ESTRATTO DELLA FONTE.
--------------------------------------------------

Fino al 24 gennaio a Firenze la mostra “Gli ebrei, i Medici e il Ghetto di Firenze”

Arte

di Redazione
La storia del Ghetto ebraico di Firenze, esistito in città tra il Sedicesimo e il Diciannovesimo secolo è in scena in una mostra organizzata dalle Gallerie degli Uffizi ed allestita in Palazzo Pitti, tra Galleria d’arte moderna, Sala del Fiorino e Sala della Musica. Curata da Piergabriele Mancuso, Alice S. Legé e Sefy Hendler (The Medici Archive Project), l’esposizione, inaugurata in 24 ottobre, sarà visitabile fino al 28 gennaio 2024.

Il Ghetto fiorentino fu fondato nel 1570 da Cosimo I e da Carlo Pitti, come parte del progetto di riordino urbano, e fu demolito tra il 1892 e il 1895. Per quasi tre secoli il ghetto è stato il baricentro dell’ebraismo fiorentino. In quanto proprietà privata della dinastia, esso costituisce un unicum assoluto in termini politici e amministrativi, come nel complesso intreccio della storia ebraica italiana.

La mostra, articolata in cinque sezioni, attinge allo straordinario patrimonio culturale fiorentino e ad importanti prestiti internazionali e svela una pagina significativa e dimenticata della strategia politica dei Medici, in un contesto plurisecolare di conflitti, diplomazia e scambi culturali.

Il percorso si apre nella Firenze di Cosimo il Vecchio e Lorenzo il Magnifico, con manoscritti miniati di commissione ebraica e medicea, frutto dell’interazione tra scribi ebrei e artisti cristiani del primo Rinascimento toscano, con prestiti dal Jewish Theological Seminary di New York e da svariate biblioteche italiane. L’immaginario repubblicano e quello mediceo si intrecciano nella raffigurazione di paradigmatiche figure bibliche, “eroi ebrei”, come il David in bronzo di Donatello (in prestito dai Musei di Berlino), o il Giuseppe della serie di arazzi tessuta nelle Fiandre per Cosimo I, di cui è presentato in mostra l’imponente Sogno dei manipoli. Il percorso affianca figure mitiche a personaggi reali, rivelando tasselli poco noti della storia dell’ebraismo fiorentino, come l’attività dell’esploratore Moisè Vita Cafsuto o quella del pittore ebreo Jona Ostiglio, di cui verranno esposti per la prima volta in tempi moderni una selezione dei sette dipinti a lui recentemente attribuiti, tutte opere commissionate dalla corte medicea, insieme all’autoritratto di Isaia o David Tedesco, autore poco noto ma del quale si ipotizza sia stato un allievo dell’Ostiglio, in quella che fu una delle prima botteghe d’arte all’interno di un ghetto italiano.

--------------------------------------------------

IL COMPITO. Ricopia senza modifiche il passo dell'articolo sulla mostra del Ghetto di Firenze che comincia con le parole "Fino al 24 gennaio" e termina dopo "28 gennaio 2024.".

ESTRATTO DEI DATI.
--------------------------------------------------

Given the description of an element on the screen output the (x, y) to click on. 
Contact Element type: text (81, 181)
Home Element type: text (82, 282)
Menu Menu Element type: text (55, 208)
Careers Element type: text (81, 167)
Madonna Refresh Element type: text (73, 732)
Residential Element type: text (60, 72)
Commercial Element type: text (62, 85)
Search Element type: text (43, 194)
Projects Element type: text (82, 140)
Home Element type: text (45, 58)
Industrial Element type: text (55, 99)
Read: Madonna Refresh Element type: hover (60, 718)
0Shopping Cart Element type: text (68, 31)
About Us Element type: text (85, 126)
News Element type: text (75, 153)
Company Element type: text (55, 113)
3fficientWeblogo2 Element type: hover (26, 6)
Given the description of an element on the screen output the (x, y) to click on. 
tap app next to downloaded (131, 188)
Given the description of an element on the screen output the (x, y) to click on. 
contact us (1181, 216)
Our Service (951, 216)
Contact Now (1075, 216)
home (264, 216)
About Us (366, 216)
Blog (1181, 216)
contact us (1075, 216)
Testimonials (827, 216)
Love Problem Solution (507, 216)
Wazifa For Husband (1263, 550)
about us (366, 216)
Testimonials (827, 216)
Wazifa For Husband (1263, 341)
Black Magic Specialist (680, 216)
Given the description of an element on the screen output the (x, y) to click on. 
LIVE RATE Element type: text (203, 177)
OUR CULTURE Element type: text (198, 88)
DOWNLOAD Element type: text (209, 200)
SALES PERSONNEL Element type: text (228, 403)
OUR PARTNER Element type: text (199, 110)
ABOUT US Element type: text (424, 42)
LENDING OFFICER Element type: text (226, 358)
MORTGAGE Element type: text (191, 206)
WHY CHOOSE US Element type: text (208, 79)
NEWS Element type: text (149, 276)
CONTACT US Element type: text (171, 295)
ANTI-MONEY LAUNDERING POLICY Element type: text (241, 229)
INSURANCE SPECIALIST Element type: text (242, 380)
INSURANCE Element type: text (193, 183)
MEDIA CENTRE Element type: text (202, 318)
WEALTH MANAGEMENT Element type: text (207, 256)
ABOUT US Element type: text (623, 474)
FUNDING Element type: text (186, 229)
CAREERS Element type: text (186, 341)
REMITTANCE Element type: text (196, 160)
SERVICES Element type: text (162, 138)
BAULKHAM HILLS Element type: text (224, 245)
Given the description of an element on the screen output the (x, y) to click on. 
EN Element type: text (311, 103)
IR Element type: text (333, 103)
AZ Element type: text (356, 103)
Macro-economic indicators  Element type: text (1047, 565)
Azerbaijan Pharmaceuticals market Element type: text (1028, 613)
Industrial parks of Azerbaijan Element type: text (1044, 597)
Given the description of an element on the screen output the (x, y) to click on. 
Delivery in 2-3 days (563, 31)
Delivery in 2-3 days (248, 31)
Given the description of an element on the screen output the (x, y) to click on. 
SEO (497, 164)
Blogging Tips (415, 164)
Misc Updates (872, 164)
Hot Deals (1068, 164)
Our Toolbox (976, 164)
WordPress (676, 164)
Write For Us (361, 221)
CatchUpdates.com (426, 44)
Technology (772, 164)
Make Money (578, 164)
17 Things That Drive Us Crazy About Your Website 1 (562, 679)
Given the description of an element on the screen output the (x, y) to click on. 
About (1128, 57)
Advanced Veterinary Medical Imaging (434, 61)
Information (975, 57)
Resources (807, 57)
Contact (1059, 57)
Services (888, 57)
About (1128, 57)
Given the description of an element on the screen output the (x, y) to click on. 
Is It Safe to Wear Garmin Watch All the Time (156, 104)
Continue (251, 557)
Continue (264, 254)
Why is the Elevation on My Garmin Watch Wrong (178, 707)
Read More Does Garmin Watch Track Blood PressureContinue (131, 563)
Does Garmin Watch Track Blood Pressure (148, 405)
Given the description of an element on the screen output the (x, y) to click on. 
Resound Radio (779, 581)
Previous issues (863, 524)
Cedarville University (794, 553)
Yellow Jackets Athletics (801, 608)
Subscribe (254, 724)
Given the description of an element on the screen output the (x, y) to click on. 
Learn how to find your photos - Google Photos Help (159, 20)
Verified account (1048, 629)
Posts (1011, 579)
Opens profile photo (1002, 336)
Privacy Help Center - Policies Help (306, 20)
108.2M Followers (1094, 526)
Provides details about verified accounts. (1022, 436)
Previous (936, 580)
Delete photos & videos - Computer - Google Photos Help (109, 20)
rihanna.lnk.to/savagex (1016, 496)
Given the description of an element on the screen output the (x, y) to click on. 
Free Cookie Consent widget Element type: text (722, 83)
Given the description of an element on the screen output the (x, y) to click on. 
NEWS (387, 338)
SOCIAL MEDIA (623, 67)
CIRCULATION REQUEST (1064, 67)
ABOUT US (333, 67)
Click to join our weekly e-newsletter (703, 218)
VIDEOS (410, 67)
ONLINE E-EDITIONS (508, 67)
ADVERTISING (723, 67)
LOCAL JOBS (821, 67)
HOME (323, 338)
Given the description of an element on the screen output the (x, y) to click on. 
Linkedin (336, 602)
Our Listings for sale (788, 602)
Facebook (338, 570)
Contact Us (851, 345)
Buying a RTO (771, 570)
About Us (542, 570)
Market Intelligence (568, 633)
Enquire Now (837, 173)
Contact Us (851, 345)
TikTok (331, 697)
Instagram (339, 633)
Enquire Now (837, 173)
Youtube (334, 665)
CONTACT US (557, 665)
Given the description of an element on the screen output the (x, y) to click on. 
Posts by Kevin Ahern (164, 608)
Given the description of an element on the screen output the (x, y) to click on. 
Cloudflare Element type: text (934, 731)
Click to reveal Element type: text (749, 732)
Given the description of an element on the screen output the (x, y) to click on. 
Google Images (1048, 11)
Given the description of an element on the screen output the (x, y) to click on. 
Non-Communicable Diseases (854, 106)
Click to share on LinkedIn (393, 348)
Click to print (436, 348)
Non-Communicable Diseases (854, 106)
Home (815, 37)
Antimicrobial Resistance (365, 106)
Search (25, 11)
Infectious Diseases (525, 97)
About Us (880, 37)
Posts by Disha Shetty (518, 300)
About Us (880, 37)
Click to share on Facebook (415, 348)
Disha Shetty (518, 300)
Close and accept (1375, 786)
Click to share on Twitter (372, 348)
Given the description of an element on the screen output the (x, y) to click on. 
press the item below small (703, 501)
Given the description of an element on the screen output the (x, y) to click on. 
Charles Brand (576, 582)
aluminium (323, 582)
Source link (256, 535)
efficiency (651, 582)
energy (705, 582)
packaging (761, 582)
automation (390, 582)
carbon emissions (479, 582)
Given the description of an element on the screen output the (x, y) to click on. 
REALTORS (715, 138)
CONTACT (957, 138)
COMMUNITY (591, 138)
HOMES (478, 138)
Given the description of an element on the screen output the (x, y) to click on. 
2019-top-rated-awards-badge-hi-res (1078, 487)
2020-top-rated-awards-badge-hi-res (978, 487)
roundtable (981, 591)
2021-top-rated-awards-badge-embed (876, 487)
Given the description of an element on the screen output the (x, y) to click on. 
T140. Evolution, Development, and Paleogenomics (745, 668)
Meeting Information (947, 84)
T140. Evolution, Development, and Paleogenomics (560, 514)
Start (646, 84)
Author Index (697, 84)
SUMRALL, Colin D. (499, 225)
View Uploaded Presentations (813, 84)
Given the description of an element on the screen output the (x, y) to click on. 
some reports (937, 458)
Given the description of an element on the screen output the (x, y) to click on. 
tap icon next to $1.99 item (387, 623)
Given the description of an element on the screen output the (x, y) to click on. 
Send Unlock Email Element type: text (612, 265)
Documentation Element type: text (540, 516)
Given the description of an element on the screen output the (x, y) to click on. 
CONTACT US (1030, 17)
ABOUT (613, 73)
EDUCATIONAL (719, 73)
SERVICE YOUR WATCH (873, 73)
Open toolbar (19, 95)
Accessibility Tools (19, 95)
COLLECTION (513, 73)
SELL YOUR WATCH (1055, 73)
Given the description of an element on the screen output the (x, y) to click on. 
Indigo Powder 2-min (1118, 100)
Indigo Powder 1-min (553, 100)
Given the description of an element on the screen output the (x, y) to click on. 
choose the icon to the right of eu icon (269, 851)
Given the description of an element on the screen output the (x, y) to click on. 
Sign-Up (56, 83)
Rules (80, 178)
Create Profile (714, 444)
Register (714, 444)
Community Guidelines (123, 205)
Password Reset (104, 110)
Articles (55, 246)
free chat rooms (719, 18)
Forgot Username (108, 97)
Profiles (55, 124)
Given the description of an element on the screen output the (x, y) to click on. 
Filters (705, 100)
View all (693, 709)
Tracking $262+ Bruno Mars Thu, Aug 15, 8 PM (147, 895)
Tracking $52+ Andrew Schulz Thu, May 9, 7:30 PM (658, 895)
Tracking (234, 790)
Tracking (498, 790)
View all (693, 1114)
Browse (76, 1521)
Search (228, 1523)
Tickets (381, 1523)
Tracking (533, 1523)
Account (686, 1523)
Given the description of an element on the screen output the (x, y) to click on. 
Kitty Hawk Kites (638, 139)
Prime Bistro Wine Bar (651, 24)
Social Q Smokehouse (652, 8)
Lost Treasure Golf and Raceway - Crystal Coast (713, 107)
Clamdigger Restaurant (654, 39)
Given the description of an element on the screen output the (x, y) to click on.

--------------------------------------------------

ESERCIZIO SVOLTO.
Fino al 24 gennaio a Firenze la mostra “Gli ebrei, i Medici e il Ghetto di Firenze”

Arte

di Redazione
La storia del Ghetto ebraico di Firenze, esistito in città tra il Sedicesimo e il Diciannovesimo secolo è in scena in una mostra organizzata dalle Gallerie degli Uffizi ed allestita in Palazzo Pitti, tra Galleria d’arte moderna, Sala del Fiorino e Sala della Musica. Curata da Piergabriele Mancuso, Alice S. Legé e Sefy Hendler (The Medici Archive Project), l’esposizione, inaugurata in 24 ottobre, sarà visitabile fino al 28 gennaio 2024.